EXERCISE AIM:
From the records that follow, copy every line that contains the word "scrollbar".

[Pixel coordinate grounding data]
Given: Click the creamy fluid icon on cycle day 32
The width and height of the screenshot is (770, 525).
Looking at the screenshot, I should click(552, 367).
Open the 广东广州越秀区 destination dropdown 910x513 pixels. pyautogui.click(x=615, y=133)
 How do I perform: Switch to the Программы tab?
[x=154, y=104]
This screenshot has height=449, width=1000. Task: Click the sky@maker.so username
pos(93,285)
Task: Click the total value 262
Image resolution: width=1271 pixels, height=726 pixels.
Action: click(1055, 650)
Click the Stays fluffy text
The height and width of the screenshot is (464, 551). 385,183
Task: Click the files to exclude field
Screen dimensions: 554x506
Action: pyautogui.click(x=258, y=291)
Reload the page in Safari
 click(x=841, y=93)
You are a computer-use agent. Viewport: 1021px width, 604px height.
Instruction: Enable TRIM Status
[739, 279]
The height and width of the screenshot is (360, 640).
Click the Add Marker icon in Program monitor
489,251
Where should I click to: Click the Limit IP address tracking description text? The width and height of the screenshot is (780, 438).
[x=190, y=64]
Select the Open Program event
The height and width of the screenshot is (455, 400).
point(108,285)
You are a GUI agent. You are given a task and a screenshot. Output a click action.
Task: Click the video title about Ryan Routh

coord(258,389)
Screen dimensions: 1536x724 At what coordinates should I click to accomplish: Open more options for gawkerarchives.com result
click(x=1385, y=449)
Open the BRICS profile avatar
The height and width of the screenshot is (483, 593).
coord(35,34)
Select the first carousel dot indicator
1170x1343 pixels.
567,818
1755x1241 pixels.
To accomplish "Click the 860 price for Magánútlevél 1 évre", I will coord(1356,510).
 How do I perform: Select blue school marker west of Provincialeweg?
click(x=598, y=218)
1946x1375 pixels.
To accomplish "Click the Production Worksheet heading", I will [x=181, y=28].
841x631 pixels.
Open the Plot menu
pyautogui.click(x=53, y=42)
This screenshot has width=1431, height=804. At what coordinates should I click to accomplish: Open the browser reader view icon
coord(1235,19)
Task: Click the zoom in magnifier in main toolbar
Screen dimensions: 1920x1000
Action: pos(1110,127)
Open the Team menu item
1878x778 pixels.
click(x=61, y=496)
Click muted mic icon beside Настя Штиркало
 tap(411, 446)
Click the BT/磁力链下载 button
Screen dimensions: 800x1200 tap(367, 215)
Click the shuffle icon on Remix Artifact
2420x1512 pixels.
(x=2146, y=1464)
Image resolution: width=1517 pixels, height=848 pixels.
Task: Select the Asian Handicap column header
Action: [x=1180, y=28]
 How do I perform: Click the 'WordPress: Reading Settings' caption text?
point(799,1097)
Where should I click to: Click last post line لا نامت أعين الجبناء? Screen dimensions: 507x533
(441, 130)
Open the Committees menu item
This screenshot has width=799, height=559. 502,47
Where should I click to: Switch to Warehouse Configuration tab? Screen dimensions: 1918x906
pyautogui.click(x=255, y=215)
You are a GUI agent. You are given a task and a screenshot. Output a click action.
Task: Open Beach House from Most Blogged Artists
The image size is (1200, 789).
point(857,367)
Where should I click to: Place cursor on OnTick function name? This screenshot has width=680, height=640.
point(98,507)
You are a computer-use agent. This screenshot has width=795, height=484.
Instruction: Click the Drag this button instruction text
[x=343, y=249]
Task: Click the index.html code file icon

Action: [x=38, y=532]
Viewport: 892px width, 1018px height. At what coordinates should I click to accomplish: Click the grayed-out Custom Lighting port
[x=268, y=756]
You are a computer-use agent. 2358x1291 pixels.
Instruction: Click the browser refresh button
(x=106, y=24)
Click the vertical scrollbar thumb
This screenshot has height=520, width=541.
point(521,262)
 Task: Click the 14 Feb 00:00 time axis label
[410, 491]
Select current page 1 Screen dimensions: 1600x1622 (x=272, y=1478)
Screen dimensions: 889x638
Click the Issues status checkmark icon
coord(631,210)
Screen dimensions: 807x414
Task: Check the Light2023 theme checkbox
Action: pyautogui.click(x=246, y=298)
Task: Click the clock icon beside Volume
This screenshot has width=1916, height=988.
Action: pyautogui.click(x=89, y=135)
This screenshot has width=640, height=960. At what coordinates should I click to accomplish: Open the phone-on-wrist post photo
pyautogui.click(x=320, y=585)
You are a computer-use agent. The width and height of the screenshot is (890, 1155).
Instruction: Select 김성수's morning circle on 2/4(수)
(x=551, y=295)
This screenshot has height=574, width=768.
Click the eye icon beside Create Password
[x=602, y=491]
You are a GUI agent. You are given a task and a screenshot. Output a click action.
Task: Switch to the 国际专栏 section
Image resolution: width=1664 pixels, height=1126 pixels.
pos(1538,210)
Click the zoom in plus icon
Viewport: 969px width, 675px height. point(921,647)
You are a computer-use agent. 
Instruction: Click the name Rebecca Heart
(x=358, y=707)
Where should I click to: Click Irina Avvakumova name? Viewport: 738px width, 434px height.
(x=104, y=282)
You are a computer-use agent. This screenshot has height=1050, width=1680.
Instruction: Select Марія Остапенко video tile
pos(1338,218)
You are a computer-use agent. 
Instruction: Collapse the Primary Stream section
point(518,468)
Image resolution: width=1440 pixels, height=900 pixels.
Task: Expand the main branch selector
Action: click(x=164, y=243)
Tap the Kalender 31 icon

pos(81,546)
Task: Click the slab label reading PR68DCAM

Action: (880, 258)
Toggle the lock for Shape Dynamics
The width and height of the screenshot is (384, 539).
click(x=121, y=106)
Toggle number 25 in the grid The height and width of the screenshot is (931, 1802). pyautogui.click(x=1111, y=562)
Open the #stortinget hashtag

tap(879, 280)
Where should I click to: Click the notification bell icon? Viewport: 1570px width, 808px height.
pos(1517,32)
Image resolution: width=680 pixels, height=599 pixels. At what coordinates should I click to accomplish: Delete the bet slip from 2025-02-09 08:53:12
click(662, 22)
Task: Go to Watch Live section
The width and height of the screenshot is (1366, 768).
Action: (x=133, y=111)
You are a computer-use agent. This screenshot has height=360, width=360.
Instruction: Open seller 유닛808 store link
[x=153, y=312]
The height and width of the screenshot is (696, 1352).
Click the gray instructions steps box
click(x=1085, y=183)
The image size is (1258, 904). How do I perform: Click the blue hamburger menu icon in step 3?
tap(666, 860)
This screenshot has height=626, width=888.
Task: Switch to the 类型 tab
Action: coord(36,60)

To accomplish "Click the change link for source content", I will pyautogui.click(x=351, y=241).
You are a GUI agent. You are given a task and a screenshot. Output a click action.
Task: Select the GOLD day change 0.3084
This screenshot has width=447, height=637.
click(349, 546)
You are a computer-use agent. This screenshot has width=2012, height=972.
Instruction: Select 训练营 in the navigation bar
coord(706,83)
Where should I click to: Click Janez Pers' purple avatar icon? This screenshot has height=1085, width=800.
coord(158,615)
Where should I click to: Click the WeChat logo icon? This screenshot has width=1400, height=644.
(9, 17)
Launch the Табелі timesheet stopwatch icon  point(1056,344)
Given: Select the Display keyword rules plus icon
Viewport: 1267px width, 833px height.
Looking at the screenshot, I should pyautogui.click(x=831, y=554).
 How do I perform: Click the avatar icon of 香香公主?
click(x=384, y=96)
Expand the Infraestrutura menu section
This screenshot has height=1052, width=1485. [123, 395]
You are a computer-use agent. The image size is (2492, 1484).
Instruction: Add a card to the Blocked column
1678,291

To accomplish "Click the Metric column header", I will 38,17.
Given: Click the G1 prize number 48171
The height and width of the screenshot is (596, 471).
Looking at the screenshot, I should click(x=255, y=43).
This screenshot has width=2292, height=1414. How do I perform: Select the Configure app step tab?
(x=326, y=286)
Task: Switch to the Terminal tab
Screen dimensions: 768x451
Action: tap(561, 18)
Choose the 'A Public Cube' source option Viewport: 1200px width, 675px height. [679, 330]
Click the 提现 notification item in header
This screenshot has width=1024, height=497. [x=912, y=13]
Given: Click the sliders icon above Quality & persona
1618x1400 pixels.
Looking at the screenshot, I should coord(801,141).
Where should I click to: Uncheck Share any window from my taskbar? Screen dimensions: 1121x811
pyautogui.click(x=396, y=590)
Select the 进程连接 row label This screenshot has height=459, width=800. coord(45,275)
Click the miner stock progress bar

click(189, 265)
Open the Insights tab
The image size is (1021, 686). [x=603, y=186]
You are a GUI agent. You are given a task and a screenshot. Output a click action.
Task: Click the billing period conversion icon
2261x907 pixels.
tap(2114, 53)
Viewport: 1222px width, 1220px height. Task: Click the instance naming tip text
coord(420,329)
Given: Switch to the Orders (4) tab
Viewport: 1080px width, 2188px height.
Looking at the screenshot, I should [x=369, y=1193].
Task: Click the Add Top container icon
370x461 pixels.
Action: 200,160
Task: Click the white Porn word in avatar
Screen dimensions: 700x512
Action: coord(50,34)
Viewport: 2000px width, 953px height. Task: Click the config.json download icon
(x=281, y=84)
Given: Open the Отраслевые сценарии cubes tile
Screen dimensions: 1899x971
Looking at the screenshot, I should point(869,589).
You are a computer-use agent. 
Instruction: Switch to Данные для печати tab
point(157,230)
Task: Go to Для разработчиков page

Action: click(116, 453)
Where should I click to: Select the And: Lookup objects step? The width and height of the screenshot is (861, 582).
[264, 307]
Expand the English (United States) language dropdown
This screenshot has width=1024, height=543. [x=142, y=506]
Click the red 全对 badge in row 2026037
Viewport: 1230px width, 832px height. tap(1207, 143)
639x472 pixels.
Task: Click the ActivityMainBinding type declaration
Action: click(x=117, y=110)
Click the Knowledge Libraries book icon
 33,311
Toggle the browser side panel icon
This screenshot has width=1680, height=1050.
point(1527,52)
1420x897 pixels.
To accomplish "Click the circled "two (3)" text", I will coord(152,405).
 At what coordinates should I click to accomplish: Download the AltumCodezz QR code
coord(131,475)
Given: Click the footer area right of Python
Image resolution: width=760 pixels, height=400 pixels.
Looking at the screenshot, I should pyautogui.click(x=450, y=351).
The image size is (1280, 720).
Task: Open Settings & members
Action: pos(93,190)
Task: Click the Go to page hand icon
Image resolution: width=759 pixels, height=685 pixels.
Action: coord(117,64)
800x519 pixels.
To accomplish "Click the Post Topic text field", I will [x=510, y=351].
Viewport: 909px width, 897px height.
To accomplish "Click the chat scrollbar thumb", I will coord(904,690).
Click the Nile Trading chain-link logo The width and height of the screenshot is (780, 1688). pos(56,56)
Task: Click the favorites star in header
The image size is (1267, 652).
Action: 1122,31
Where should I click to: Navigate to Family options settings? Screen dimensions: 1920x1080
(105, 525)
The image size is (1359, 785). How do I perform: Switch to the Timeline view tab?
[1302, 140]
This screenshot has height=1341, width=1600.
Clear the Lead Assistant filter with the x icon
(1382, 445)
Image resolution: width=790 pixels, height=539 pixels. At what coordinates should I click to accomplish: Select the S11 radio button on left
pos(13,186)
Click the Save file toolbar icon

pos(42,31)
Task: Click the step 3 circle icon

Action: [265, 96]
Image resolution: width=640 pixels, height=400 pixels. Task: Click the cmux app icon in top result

TASK ANSWER:
Click the vertical scrollbar thumb
To accomplish "Click the chat scrollbar thumb", I will coord(904,690).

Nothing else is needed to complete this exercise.